= Records =
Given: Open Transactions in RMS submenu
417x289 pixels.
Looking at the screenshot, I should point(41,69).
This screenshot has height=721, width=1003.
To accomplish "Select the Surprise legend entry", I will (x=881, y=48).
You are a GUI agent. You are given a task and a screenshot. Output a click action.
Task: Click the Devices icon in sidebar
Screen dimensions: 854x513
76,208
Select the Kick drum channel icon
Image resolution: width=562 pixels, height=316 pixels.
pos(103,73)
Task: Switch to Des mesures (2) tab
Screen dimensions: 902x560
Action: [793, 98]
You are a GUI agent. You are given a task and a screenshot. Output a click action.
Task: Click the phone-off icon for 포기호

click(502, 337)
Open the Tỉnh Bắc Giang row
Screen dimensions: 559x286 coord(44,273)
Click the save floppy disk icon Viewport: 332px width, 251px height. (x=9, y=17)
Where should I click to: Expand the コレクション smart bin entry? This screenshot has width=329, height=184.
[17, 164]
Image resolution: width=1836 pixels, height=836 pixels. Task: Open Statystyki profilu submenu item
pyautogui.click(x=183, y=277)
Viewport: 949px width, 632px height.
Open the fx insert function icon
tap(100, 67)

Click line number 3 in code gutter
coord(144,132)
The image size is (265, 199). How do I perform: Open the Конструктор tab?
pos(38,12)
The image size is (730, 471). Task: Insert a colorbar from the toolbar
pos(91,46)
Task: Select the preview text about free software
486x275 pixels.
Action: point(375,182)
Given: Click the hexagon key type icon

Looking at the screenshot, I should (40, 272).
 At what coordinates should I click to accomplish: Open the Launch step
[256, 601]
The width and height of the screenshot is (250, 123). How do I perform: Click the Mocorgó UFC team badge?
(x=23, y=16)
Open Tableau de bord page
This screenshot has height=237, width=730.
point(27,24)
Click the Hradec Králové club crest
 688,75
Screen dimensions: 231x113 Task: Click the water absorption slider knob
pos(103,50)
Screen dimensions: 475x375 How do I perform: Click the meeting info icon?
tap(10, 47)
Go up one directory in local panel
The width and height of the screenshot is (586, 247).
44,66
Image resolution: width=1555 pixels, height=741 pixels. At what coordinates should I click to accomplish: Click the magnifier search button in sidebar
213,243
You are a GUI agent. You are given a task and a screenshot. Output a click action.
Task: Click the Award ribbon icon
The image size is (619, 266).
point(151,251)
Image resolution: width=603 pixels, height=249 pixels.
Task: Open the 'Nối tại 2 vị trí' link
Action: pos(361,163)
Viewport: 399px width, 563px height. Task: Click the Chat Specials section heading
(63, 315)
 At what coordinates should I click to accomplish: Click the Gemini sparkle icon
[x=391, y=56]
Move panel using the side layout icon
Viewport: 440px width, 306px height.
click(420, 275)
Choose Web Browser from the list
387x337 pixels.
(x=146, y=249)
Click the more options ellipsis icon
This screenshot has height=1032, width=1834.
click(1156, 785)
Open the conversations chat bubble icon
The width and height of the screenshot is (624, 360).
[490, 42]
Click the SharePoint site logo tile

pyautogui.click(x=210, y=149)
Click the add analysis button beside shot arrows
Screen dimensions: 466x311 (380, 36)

= Your objective =
Your answer must be the lines from the one with "Viewport: 399px width, 563px" through the last line of the data, repeated exactly and with nothing else.

= Solution to this task =
Viewport: 399px width, 563px height. Task: Click the Chat Specials section heading
(63, 315)
 At what coordinates should I click to accomplish: Click the Gemini sparkle icon
[x=391, y=56]
Move panel using the side layout icon
Viewport: 440px width, 306px height.
click(420, 275)
Choose Web Browser from the list
387x337 pixels.
(x=146, y=249)
Click the more options ellipsis icon
This screenshot has height=1032, width=1834.
click(1156, 785)
Open the conversations chat bubble icon
The width and height of the screenshot is (624, 360).
[490, 42]
Click the SharePoint site logo tile

pyautogui.click(x=210, y=149)
Click the add analysis button beside shot arrows
Screen dimensions: 466x311 (380, 36)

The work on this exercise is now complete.